OECD - パリ、2018年5月30日
2018~19年の世界経済の拡大ペースは、長期平均成長率に近い4%に達すると予測されています。その一方で、本アウトルックは、貿易摩擦、脆弱な金融市場、原油価格の上昇などによってもたらされる深刻なリスクが大きくなっており、中期的に生活水準を確実に改善させるためにより一層の取り組みが求められていることも強調しています。 OECDの最新のエコノミック・アウトルック(Economic Outlook)によると、世界経済は、貿易の回復、投資の増加、新規雇用の増加によって、また大規模な金融緩和、財政緩和政策に支えられて、成長がさらに強まっています。
金利は徐々に上昇しているものの依然として低く、多くの国々で行われている財政緩和と相まって経済の拡大を後押しし、それが賃金の伸びとインフレの双方を緩やかに上昇させると見られています。OECD地域の失業率は1980年以来の最低水準まで下がると見られていますが、より多くの人々が仕事を得られるようにするためにまだ対策を取る余地があります。
実質GDP成長率
対前年比, %

アンヘル・グリアOECD事務総長は、次のように述べています。「経済は今後2年間も引き続き拡大すると予測されており、短期の成長見通しは今までの数年間のそれよりも明るい。しかし、現在の経済回復を支えているのは依然として金融緩和政策と財政緩和である。つまり、強い自律的な成長には未だに達していないということである。
政策当局は、強く、持続的で、包摂的な成長を達成するために、スキルを高め生産性を向上させる構造政策にさらに注力する必要がある。」
本アウトルックは、現在の経済成長に影を落とす様々なリスクを明らかにしています。過去1年で原油価格は大幅に上昇しており、これが続くとインフレにつながり、実質家計所得の伸びが鈍化することになります。貿易制限の脅威が景況感に悪影響を及ぼし始めており、こうした制限措置が実際に導入されると、投資と雇用にマイナス影響を及ぼしかねません。
米国を含むいくつかの国々で金利が正常化すると、特に対外債務の水準が高い新興諸国が、財政の脆弱性や金融市場におけるリスクを厭わない行動、多額の債務が引き起こす緊張のリスクに晒されることになります。景気循環的な財政緩和がこのリスクを深刻化しています。
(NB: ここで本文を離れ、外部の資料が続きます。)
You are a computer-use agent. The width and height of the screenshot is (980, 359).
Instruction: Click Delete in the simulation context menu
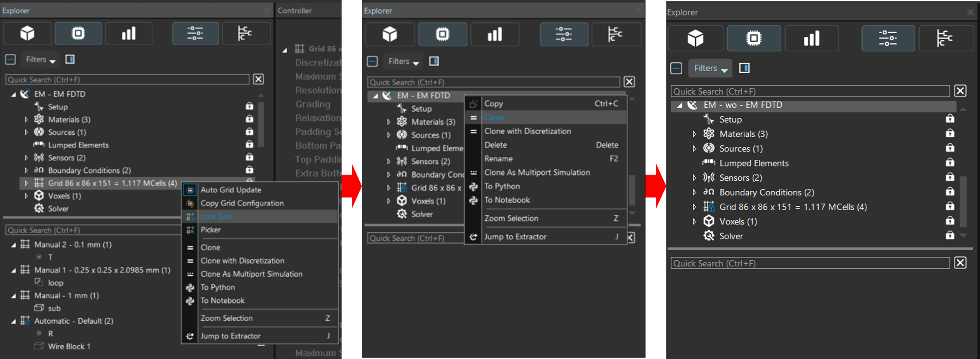pyautogui.click(x=495, y=145)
本アウトルックは、短期的には好ましい条件とより堅実で包摂的な成長を確保する必要性を背景に、改革をさらに進めるよう呼びかけています。租税政策と歳出政策をより良く活用する一環として、教育とスキルへの投資を増やし、所得配分の全体にわたって生活水準を向上させられるよう、各国に求めています。一国経済における雇用創出と企業の活力を高める政策を推奨しています。その中には、デジタルと物的双方のインフラの改善、産学連携による研究開発の促進、専門サービスへの参入障壁の削減、行政手続きの軽減などが含まれています。